# What this task involves
Please copy each line in the records below that contains the string "link".

[Stored data]
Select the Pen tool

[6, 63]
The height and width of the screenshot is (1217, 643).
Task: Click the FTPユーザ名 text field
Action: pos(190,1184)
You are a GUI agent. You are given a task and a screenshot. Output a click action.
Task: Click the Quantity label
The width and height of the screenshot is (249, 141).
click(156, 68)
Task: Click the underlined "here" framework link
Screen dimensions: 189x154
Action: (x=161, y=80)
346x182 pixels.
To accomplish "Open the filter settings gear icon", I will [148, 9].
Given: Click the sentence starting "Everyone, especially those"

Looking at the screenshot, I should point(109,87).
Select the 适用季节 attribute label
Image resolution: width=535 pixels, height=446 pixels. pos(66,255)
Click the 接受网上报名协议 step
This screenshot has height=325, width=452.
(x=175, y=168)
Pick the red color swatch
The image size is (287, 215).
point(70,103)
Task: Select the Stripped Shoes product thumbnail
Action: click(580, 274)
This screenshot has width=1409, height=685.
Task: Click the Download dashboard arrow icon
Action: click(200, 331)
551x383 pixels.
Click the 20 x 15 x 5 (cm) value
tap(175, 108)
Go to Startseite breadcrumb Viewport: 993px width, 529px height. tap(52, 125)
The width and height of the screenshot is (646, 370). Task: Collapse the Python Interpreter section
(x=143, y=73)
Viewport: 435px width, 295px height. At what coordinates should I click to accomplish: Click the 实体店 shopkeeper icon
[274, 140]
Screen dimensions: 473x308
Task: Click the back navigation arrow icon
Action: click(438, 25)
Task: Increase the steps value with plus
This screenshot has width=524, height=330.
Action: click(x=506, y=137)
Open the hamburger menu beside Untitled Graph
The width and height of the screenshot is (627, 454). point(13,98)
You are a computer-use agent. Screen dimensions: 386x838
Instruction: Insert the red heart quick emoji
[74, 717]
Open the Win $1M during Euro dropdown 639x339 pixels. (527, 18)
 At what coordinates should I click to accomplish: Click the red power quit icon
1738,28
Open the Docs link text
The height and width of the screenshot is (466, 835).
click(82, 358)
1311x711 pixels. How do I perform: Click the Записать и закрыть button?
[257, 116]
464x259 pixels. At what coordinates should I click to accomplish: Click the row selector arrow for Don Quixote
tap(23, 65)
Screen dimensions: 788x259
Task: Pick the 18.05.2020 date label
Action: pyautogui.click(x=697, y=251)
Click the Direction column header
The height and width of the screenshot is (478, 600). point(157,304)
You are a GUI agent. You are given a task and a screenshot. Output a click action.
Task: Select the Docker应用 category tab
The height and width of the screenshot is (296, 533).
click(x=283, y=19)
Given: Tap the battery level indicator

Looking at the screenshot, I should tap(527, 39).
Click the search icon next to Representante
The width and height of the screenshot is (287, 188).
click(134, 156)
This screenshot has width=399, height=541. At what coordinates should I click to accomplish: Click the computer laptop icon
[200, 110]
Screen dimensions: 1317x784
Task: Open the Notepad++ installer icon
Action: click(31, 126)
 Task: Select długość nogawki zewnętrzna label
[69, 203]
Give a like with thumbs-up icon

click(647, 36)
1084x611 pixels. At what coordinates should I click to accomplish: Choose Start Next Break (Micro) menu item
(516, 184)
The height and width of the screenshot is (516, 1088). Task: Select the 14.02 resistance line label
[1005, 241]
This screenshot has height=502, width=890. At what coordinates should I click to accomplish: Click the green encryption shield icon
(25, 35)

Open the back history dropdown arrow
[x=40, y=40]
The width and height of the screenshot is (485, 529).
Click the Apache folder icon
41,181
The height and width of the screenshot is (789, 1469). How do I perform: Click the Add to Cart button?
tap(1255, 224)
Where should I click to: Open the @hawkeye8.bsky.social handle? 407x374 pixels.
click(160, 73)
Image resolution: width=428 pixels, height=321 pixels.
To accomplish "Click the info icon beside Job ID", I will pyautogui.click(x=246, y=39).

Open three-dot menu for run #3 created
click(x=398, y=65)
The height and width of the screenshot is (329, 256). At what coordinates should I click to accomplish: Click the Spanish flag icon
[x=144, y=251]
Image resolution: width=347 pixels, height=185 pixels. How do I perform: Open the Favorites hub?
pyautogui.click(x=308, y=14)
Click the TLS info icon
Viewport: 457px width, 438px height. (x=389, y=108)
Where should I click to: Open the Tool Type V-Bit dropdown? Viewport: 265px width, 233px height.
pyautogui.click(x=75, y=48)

# Result of this task
Task: Click the underlined "here" framework link
Open the Docs link text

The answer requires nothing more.